Task objective
Reproduce the data verbatim from the line with "Screen dimensions: 1343x621" through the line with "Action: (1124, 22)", both lines included, and omit any pictures.

Extracted material
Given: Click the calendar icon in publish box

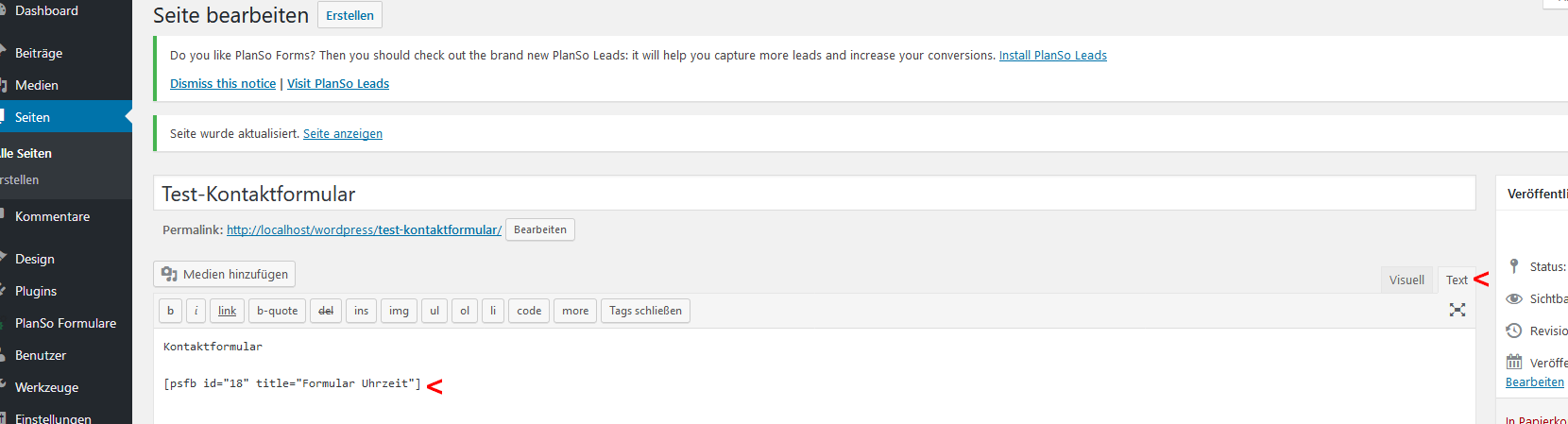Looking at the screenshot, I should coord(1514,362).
...
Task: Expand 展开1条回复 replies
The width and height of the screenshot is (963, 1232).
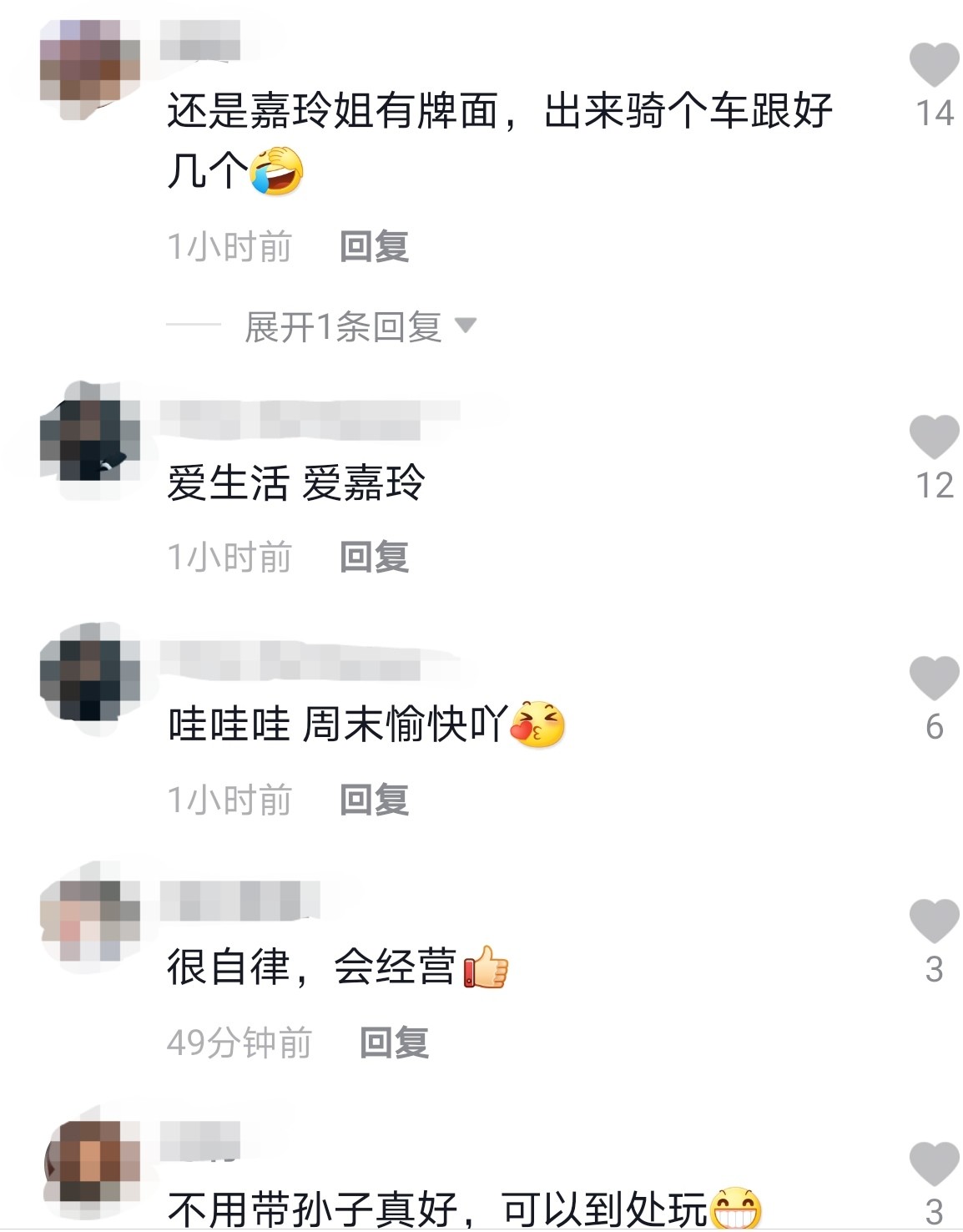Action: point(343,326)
---
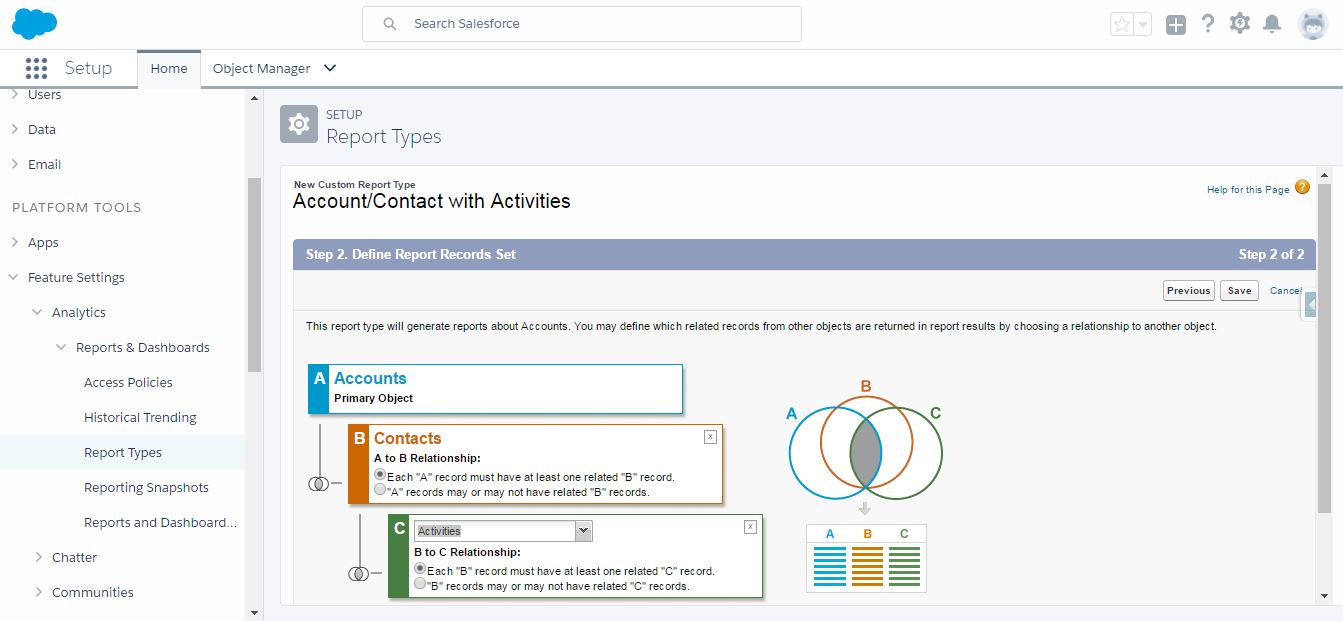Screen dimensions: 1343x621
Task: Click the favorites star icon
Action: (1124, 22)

Reply
Screen dimensions: 1343x621
Task: Click the favorites star icon
Action: (1124, 22)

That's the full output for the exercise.